ウクライナ軍参謀本部によりますとロシア軍は16日、爆撃機や艦艇などから巡航ミサイルや対艦ミサイル合わせて36発を発射し、ウクライナ側はこのうち16発を撃ち落としたということです。

東部ドニプロペトロウシク州の知事によりますと、この攻撃で住宅が被害を受け、少なくとも女性1人が死亡、8人がケガをしたということです。

ウクライナ報道官 ロシアの対艦ミサイルで被害と非難

ウクライナ空軍のイグナト報道官は地元メディアで、対艦ミサイル「Kh-22」が中部ポルタワ州のクレメンチュクにある燃料施設に着弾し被害が出たとしてロシアを非難しました。

これについてロシア国防省は16日、ポルタワ州でウクライナ軍の燃料用の貯蔵所を破壊したと主張しました。

一方、ウクライナのマリャル国防次官は15日、SNSで「東部では戦況が非常に緊迫している」としながらロシアの民間軍事会社ワグネルの一部の部隊では死傷者数が80%に上っているという見方を示しました。
東部ドネツク州のウクライナ側の拠点のひとつバフムトの近郊でロシア側との攻防を続けているウクライナ軍の部隊の報道官は16日、ロイター通信に「ロシアは死傷者を戦場に放置したまま、次から次へと兵士を送り込んでくる」などと述べていて、ロシアは、軍事侵攻の開始から今月24日で1年になるのを前に、多くの死傷者を出す中でも徹底して攻撃を仕掛けているものとみられます。

ゼレンスキー大統領 ベルリン国際映画祭の開幕セレモニーで演説

ウクライナのゼレンスキー大統領は、16日、ベルリン国際映画祭の開幕のセレモニーにオンラインで参加し、映画監督や俳優などに向けて演説しました。

このなかでゼレンスキー大統領は「ウクライナでは1年近く国民が殺され続けている。

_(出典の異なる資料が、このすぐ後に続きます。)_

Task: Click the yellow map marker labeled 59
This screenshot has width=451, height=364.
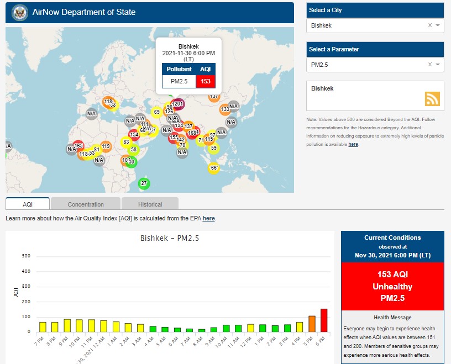Action: pyautogui.click(x=213, y=147)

このような時に芸術は沈黙を貫き、悪を助けることになるのか。私たちは領土を解放するためにあらゆることをする。そのための支援はかけがえのないものだ」などと述べ、ロシアによる軍事侵攻が続くウクライナへの支援を改めて訴えました。

ベラルーシ ルカシェンコ大統領がプーチン大統領と会談へ

ベラルーシのルカシェンコ大統領は16日、首都ミンスクでNHKなど外国メディアの取材に応じました。

この中でロシアの首都モスクワを訪問し、17日にプーチン大統領と会談すると明らかにしました。

ルカシェンコ大統領は「安全保障問題や経済について議論する」としています。

プーチン大統領との対面での首脳会談は去年12月以来で、ロシアによるウクライナへの軍事侵攻から今月24日で1年となるのを前に、軍事面や経済面のさらなる協力について話し合うものとみられます。
また、記者団から、ベラルーシが今後、ウクライナへの軍事侵攻に参戦する可能性について聞かれたのに対し、ルカシェンコ大統領は、「ベラルーシへの侵略行為がないかぎり、ウクライナの領土に軍隊を送るつもりはない」と述べました。

一方、ロシア大統領府も16日、プーチン大統領がルカシェンコ大統領と会談を行うと発表し、「両国の戦略的パートナーシップと同盟関係のさらなる発展など重要な問題が話し合われる」としています。